Hence the title… this is a messy post… don’t read it if you don’t want to read something yucky.
Tonight was my youngest sisters end of the season swimming banquet. It’s a fun night. People get sort of dressy. We get to see what the team really looks like without a swim cap and goggles. Trophies, plaques and other awards are handed out. I’m the oldest of four girls. We all swam in high school. I graduated 11 yrs ago. The same coaches are still there. We’ve been to many of these banquets. It was sad and exciting to see her swim this last season. She is fast. Very fast. Breaking school records. Making it to the State level several years. Fast. Much faster than any of us. But it was sad to think that I may not be at a pool watching a meet again for a long time.
Well anyway… I didn’t get to stay for the banquet.
I got to stay for exactly 5 minutes of the meal. (and wow! it was a goood meal!)
Imagine the evening…
Miss L snug and cozy all wrapped up in the wrap about to fall asleep.
Me snarfing the amazing dinner.
Mr. A kneeling on his chair next to me, dipping his bread into the butternut squash soup, and licking it off. He, maybe, took a bit or two of it… mostly just licking.
he starts to cough. I know this cough…
this isn’t going to be pretty.
Coughing so much he’s gagging. AND making disgusting noises. Which I, normally, would be horrifically embarrassed by, but ehh, didn’t phase me tonight… must be 2.5 yrs of mothering. (…but now that I think about it, others may not have been able to finish eating after sitting at the table with us… sorry guys.
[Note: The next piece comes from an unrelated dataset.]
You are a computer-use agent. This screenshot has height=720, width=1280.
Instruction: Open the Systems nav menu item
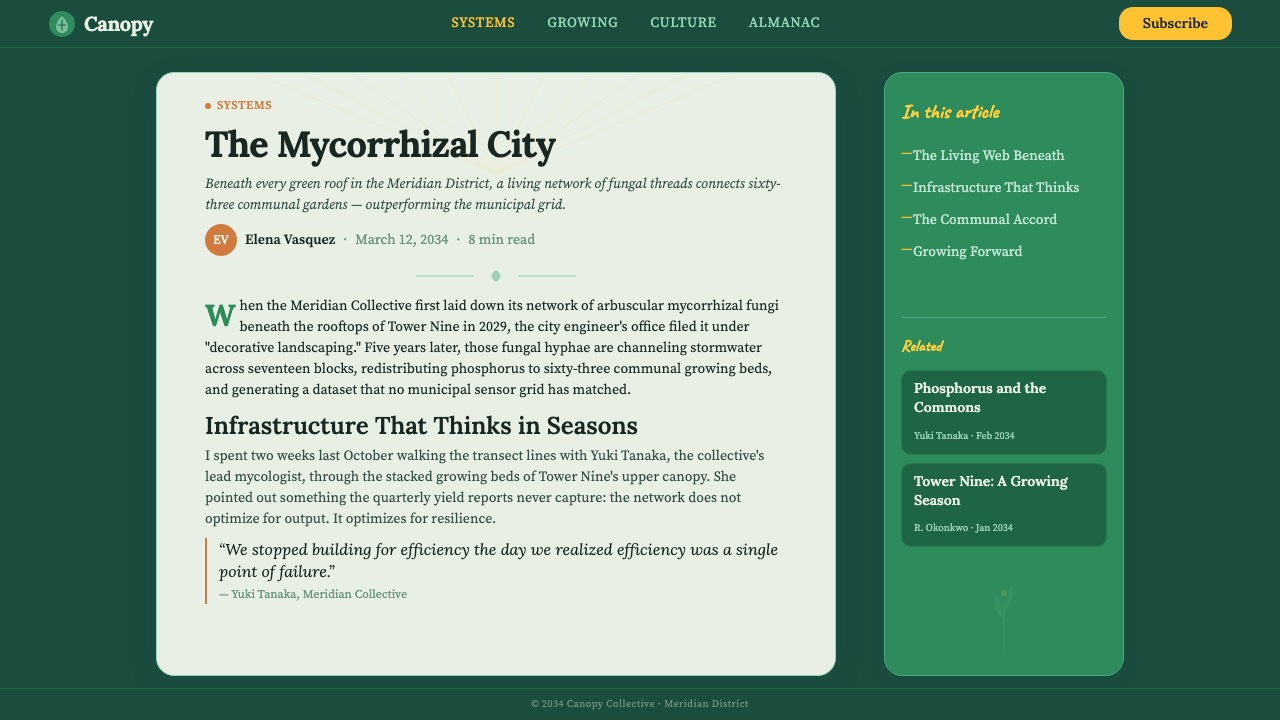pos(483,23)
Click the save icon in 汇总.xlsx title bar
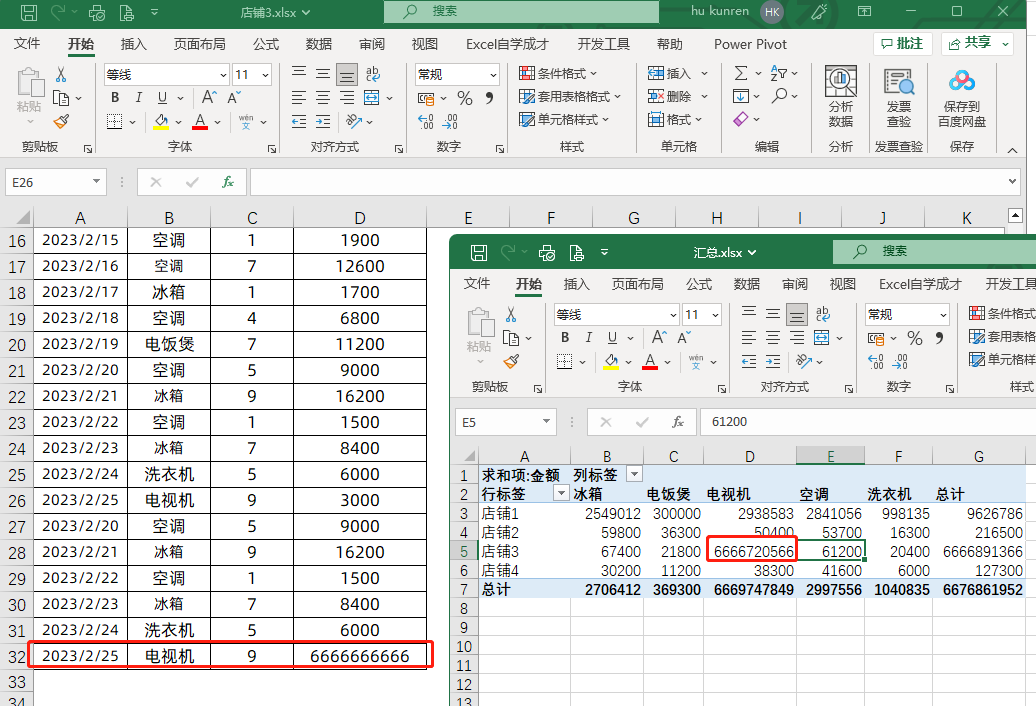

Maybe we should come with a warning.)
He did this at dinner last night.
But at least then we were at home.
I cup my hands under his mouth. Tell my sister who is sitting on his other side to pick him up.
We start doing a side-ways-run out of the room, around the corner and down the hall. Heading for the bathrooms.
As we go, my sister says and laughs… “we keep passing trash cans!!”
I’m just thinking, “I don’t want a trash can, I want a sink to wash my hands!” all while laughing as we do this funny run.
I’m sure many ppl watched.
Miss L just laid on me, sucking her fingers.
Right as we near the bathroom I notice the food line is now long enough to be past the restrooms, so I say with a smile “EXCUSE US!” and see a horrific look on a, probably middle school, girls face. Then I look down and see how much of a mess I’m holding in my hands and that it is, in fact, now dripping.
Thank goodness my family was there to help. (hubby was at Bible study and missed out on our “fun”)
Thank goodness I was familiar with the building. (and knew where the restrooms were!)
Thank goodness no one cried.
Thank goodness Miss. L wasn’t phased a bit.
Thank goodness I had spare clothes for him.
Thank goodness the are both in bed and quiet now.
Kids are messy. You do what you gotta do.